REPUBLIKA.CO.ID, JAKARTA -- Pengamat kebijakan publik Adib Miftahul menilai bahwa Undang-Undang Cipta Kerja (UU Ciptaker) dapat membenahi peraturan daerah (perda) yang bermasalah. Dia mengatakan, ada beberapa perda yang tidak sinkron dengan peraturan di atasnya.
"Kondisi ini menyebabkan pengurusan izin memakan waktu lama dan banyak menguras biaya," kata Adib dalam keterangan, Senin (26/10).
Dia mengatakan, kondisi itu membuat perizinan menjadi berbelit-belit. Dia melanjutkan, hal tersebut kemudian membuat investor enggan menempatkan modal mereka ke dalam negeri.
Dia menyebut, izin yang berada di bawah pemerintah daerah ini terkadang tidak jalan karena banyak oknum-oknum yang bermain. Dia mengatakan, produk hukum tersebut diyakini mampu mengurai berbagai tumpang tindih regulasi antara pemerintah pusat dan daerah.
Akademisi Universitas Islam Syekh Yusuf (UNIS) ini mengatakan, keberadaan UU Ciptaker menjadi sebuah evaluasi atas tumpang tindih regulasi. Dengan begitu, sambung dia, ekonomi Indonesia bisa segera tumbuh.
"Proses perizinan harus cepat.

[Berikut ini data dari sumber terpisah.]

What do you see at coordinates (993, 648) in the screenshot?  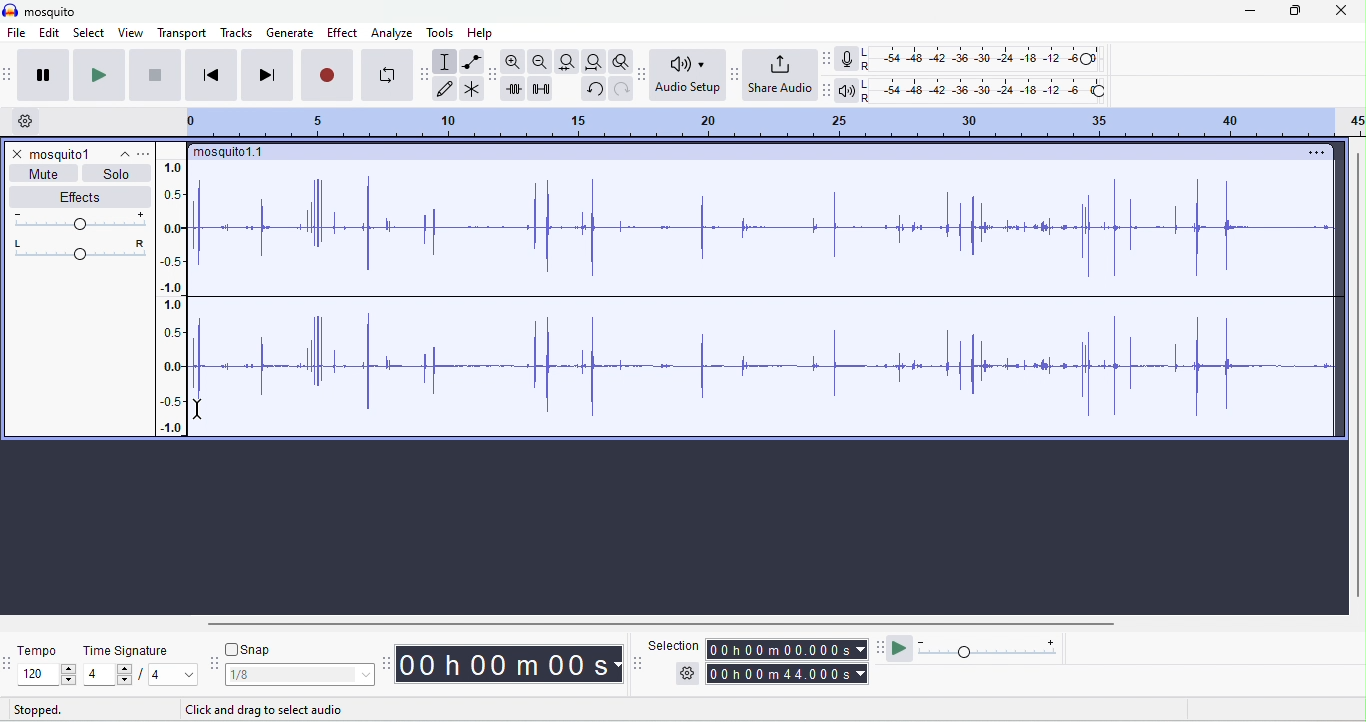 I see `playback speed` at bounding box center [993, 648].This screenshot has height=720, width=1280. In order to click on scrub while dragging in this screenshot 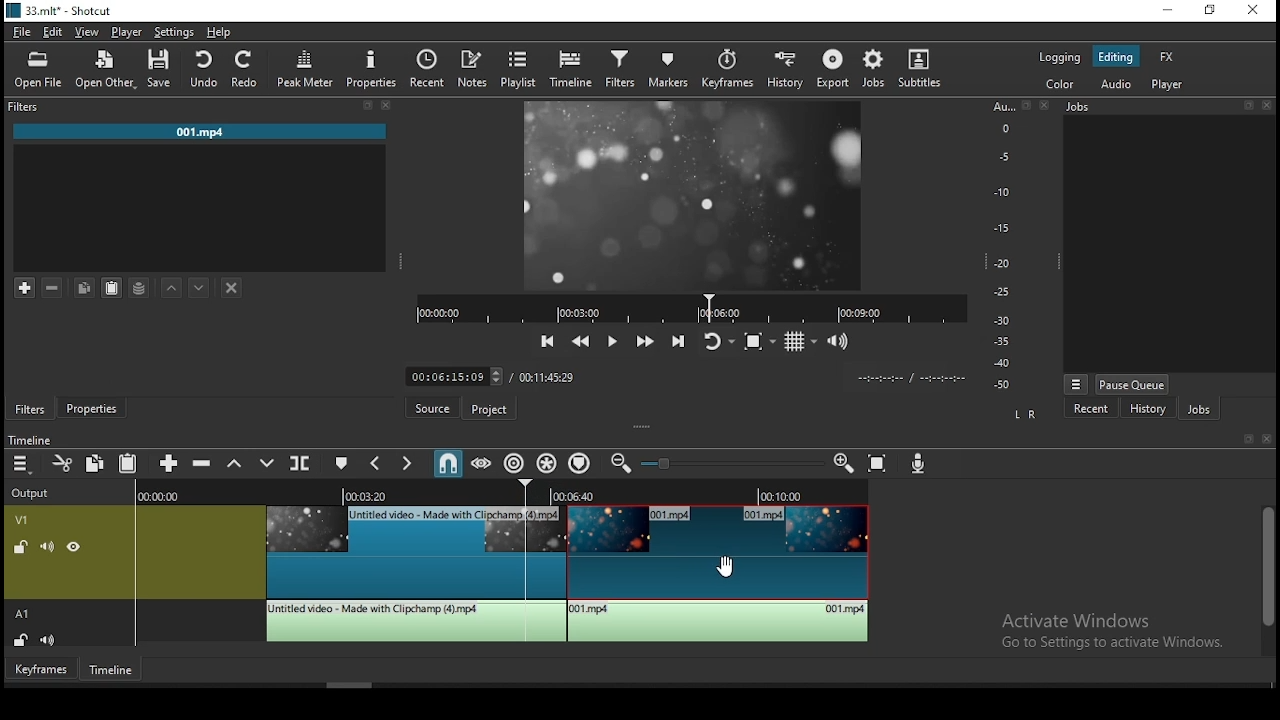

Tidak boleh ada tumpang tindih regulasi kalau kita mengharapkan ekonomi tumbuh,” kata Adib.
Kendati, dia memberi catatan agar pemerintah daerah tetap dilibatkan dalam mengawal regulasi sapu jagat tersebut. Dia mengatakan, pemerintah daerah bisa melakukan supervisi untuk memastikan yang diberikan izin itu layak atau tidak.
Seperti diketahui, DPR RI resmi mengesahkan Rancangan Undang-Undang (RUU) Ciptaker menjadi undang-undang. Persetujuan diambil dalam Rapat Paripurna Masa Sidang IV tahun sidang 2020-2021 yang digelar di Kompleks Parlemen, Jakarta, Senin (5/10) sore.
Presiden Joko Widodo mempersilakan jika ada pihak yang tidak puas dengan UU Cipta Kerja untuk menempuh jalur konstitusi. Bekas gubernur DKI Jakarta ini memberi peluang agar penentang UU Ciptaker mengajukan uji materi ke Mahkamah Konstitusi (MK).